(Task material)

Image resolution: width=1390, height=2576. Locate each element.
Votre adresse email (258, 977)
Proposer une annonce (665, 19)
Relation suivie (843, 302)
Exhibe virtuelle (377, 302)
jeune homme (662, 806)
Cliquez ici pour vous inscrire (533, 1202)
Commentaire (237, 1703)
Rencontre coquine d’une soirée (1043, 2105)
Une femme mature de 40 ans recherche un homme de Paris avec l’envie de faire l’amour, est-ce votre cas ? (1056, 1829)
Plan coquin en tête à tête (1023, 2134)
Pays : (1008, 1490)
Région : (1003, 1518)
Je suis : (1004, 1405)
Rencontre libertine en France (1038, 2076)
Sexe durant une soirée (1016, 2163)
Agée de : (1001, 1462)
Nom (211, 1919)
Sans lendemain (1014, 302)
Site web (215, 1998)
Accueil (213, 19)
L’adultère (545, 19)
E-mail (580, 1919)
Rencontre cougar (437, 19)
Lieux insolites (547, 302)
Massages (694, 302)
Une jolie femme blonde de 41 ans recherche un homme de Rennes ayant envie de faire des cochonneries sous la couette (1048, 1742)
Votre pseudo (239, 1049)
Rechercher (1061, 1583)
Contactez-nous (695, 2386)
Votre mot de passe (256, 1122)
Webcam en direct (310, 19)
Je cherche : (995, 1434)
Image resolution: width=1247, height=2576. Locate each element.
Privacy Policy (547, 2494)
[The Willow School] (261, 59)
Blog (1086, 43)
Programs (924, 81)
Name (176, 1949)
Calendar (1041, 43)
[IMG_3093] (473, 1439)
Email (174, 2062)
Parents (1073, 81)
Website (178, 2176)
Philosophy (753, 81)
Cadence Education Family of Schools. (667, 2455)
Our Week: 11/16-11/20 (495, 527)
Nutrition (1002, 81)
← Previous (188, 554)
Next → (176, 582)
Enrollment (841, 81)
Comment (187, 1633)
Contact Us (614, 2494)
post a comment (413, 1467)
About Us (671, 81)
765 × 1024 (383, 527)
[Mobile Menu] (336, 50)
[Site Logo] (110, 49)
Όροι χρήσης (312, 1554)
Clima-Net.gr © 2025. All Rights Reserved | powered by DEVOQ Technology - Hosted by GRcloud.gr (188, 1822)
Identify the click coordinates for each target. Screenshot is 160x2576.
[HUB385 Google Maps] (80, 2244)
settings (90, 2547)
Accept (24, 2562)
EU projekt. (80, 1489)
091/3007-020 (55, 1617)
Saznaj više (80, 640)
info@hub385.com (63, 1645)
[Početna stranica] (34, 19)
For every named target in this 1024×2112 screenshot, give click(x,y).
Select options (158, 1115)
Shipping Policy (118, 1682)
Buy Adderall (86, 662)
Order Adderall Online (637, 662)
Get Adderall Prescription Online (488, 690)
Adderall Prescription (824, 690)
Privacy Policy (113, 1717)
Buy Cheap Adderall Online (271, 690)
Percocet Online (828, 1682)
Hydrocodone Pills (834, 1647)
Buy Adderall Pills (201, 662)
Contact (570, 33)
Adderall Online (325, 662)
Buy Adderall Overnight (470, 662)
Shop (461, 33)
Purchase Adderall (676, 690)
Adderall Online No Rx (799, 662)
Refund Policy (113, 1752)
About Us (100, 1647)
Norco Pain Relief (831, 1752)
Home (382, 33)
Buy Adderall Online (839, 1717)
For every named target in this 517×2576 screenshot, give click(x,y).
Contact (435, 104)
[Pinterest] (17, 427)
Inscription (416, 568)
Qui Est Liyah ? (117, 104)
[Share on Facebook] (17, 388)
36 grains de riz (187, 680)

(End Task material)

• [Task requirements] Whatever the number of entries above, each one is to be copied exactly.

• [Answer below]
Image resolution: width=1390, height=2576. Locate each element.
Votre adresse email (258, 977)
Proposer une annonce (665, 19)
Relation suivie (843, 302)
Exhibe virtuelle (377, 302)
jeune homme (662, 806)
Cliquez ici pour vous inscrire (533, 1202)
Commentaire (237, 1703)
Rencontre coquine d’une soirée (1043, 2105)
Une femme mature de 40 ans recherche un homme de Paris avec l’envie de faire l’amour, est-ce votre cas ? (1056, 1829)
Plan coquin en tête à tête (1023, 2134)
Pays : (1008, 1490)
Région : (1003, 1518)
Je suis : (1004, 1405)
Rencontre libertine en France (1038, 2076)
Sexe durant une soirée (1016, 2163)
Agée de : (1001, 1462)
Nom (211, 1919)
Sans lendemain (1014, 302)
Site web (215, 1998)
Accueil (213, 19)
L’adultère (545, 19)
E-mail (580, 1919)
Rencontre cougar (437, 19)
Lieux insolites (547, 302)
Massages (694, 302)
Une jolie femme blonde de 41 ans recherche un homme de Rennes ayant envie de faire des cochonneries sous la couette (1048, 1742)
Votre pseudo (239, 1049)
Rechercher (1061, 1583)
Contactez-nous (695, 2386)
Votre mot de passe (256, 1122)
Webcam en direct (310, 19)
Je cherche : (995, 1434)
Image resolution: width=1247, height=2576. Locate each element.
Privacy Policy (547, 2494)
[The Willow School] (261, 59)
Blog (1086, 43)
Programs (924, 81)
Name (176, 1949)
Calendar (1041, 43)
[IMG_3093] (473, 1439)
Email (174, 2062)
Parents (1073, 81)
Website (178, 2176)
Philosophy (753, 81)
Cadence Education Family of Schools. (667, 2455)
Our Week: 11/16-11/20 (495, 527)
Nutrition (1002, 81)
← Previous (188, 554)
Next → (176, 582)
Enrollment (841, 81)
Comment (187, 1633)
Contact Us (614, 2494)
post a comment (413, 1467)
About Us (671, 81)
765 × 1024 (383, 527)
[Mobile Menu] (336, 50)
[Site Logo] (110, 49)
Όροι χρήσης (312, 1554)
Clima-Net.gr © 2025. All Rights Reserved | powered by DEVOQ Technology - Hosted by GRcloud.gr (188, 1822)
Identify the click coordinates for each target. Screenshot is 160x2576.
[HUB385 Google Maps] (80, 2244)
settings (90, 2547)
Accept (24, 2562)
EU projekt. (80, 1489)
091/3007-020 (55, 1617)
Saznaj više (80, 640)
info@hub385.com (63, 1645)
[Početna stranica] (34, 19)
For every named target in this 1024×2112 screenshot, give click(x,y).
Select options (158, 1115)
Shipping Policy (118, 1682)
Buy Adderall (86, 662)
Order Adderall Online (637, 662)
Get Adderall Prescription Online (488, 690)
Adderall Prescription (824, 690)
Privacy Policy (113, 1717)
Buy Cheap Adderall Online (271, 690)
Percocet Online (828, 1682)
Hydrocodone Pills (834, 1647)
Buy Adderall Pills (201, 662)
Contact (570, 33)
Adderall Online (325, 662)
Buy Adderall Overnight (470, 662)
Shop (461, 33)
Purchase Adderall (676, 690)
Adderall Online No Rx (799, 662)
Refund Policy (113, 1752)
About Us (100, 1647)
Norco Pain Relief (831, 1752)
Home (382, 33)
Buy Adderall Online (839, 1717)
For every named target in this 517×2576 screenshot, give click(x,y).
Contact (435, 104)
[Pinterest] (17, 427)
Inscription (416, 568)
Qui Est Liyah ? (117, 104)
[Share on Facebook] (17, 388)
36 grains de riz (187, 680)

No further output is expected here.